On November 10 and 11, the first international symposium (Building) New Perspectives through Practice-Led Research in Art, Design and Architecture, organised by the Institute of Contemporary Art, Design and Architecture of the Art Academy (LMDA), will be held at the Art Academy of Latvia. In the two-day programme, international researchers and professionals will offer current perspectives on artistic and interdisciplinary practice-based research methods.
The (Building) New Pespectives symposium provides a platform for established or alternative practice–based methodologies in research and asks how research can address the need for criticality to ultimately result in a more differentiated discursive landscape, especially in the face of actual emergencies.
The symposium gathers a multifaceted mix of twenty five interdisciplinary contributions in research that investigate how distinct perspectives can undermine traditional binary divides — be it the ones established between scientific and designerly methods, building and assemblage, spatial practices in times of urgency, landscape and identities, architecture and users, algorithmic governmentality, and its ethical dimensions or the other binaries we are accustomed to.
Among other things, the symposium raises the following questions: What are the (post)digital and the (post)human frameworks from which we can conduct our research? What strategies could support the mindset change needed for critical practice redirection, speculating on perspectival changes urgently required? Finally, how do the constellations envisioned by practice-based research in the context of a crisis construct meaning and even become political actors through spatial activism? Each symposium session will be followed by a panel discussion in which international participants will share their experiences and perspectives, involving the audience in the conversation.

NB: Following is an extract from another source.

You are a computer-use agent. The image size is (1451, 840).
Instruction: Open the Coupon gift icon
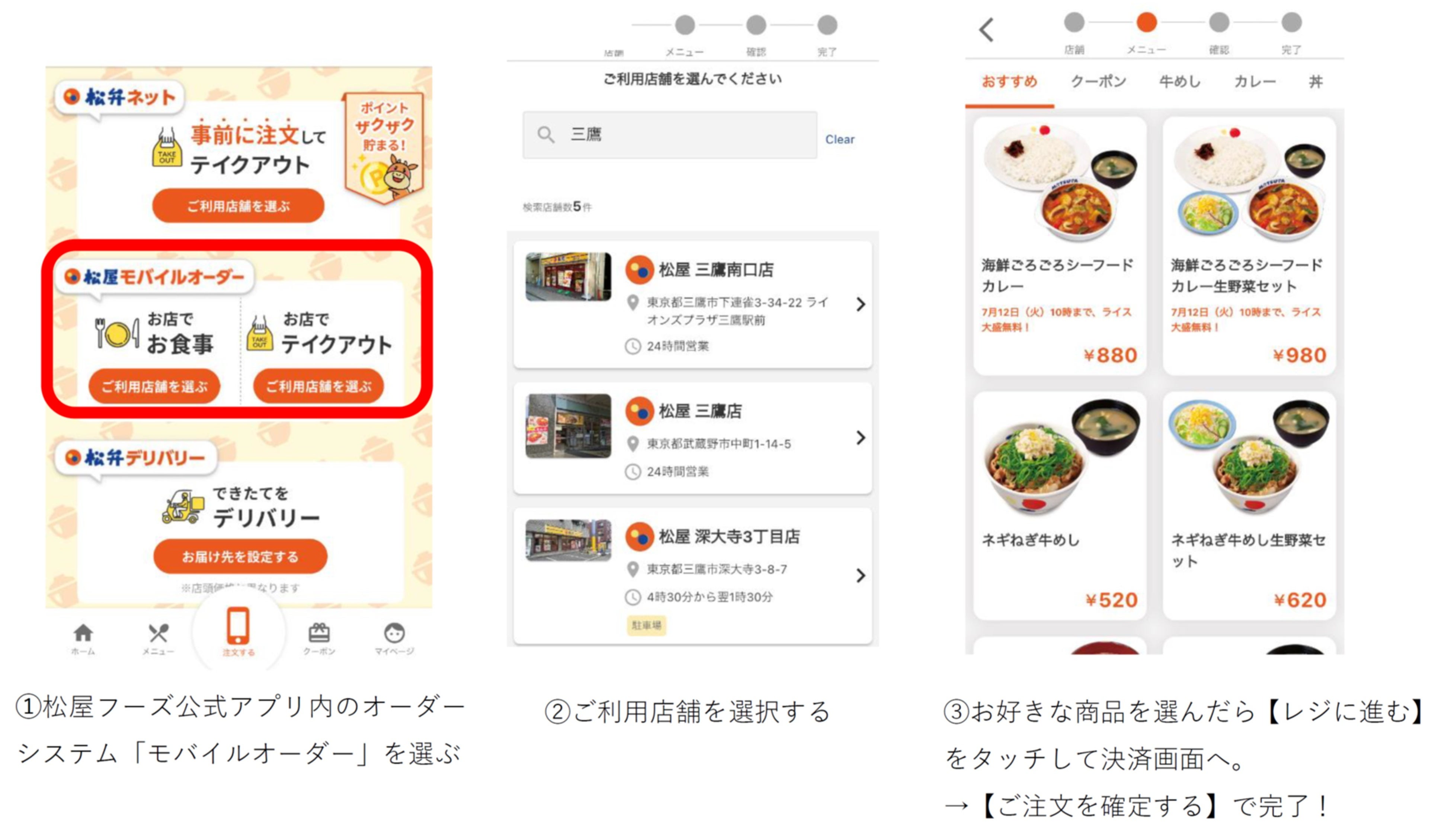click(x=319, y=633)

Full symposium programme is available here.
Keynote presentations
The symposium will feature three presentations by international keynote speakers. In her lecture Why Ecology Matters on November 10 at 10am, Liss Christine Werner (Germany), architect, educator, researcher, head of the Tactile Architecture office, will highlight the social inequality created by climate change, proposing new, systemic architectural strategies, referring to the work of philosopher Bruno Latour and the science of cybernetics. The lecture is rooted in Werner’s 25 years of experience with architecture as a medium to ecologise an intricate network of natural systems.
In his lecture Thingly Philosophy, Transtextuality and Material Hermeneutics in Art and Design on November 10 at 2pm, Julijonas Urbonas (Lithuania), artist, designer and researcher, associate professor of the Vilnius Academy of Arts, will speculate on the broader meaning of the material turn in philosophy and its surprising, interdisciplinary potential. The lecture will focus on the concept of thingly philosophy, including various methods, thought models and approaches borrowed from science fiction, speculative design, futurology, and artistic practice.
In the lecture On the Art of Noticing on November 11 at 10am., Michelle Teran, an educator, artist and researcher, Research Professor of Social Practices at the Research Centre of Willem de Kooning Academy in Rotterdam, will analyse collective support and solidarity practices in times of crisis, and their temporalities and sustainability. Teran asks whether, in addition to the undeniably necessary quick–fix practices of mutual aid — such as food banks, solidarity kitchens, emergency clinics and temporary shelters — is there a possibility of other approaches and «slow» solutions that invite one to engage with the complexity of systemic harm?
The symposium will be held in the K2 building of the Art Academy of Latvia (O. Kalpaka bulvāris 13, entrance from the courtyard). The symposium will also be streamed online on the Facebook page of the LMDA Institute. The symposium will be held in English.
The Institute of Contemporary Art, Design and Architecture of the Art Academy was founded in 2021, its senior researchers and symposium chairs are Dr. Eva Sommeregger (Austria) and Dr. Dietmar Köring (Germany). The symposium is kindly supported by the Culture Capital Foundation of Latvia and is part of the Latvian Council of Science State Research Programme project Landscapes of Identities: History, Culture, and Environment.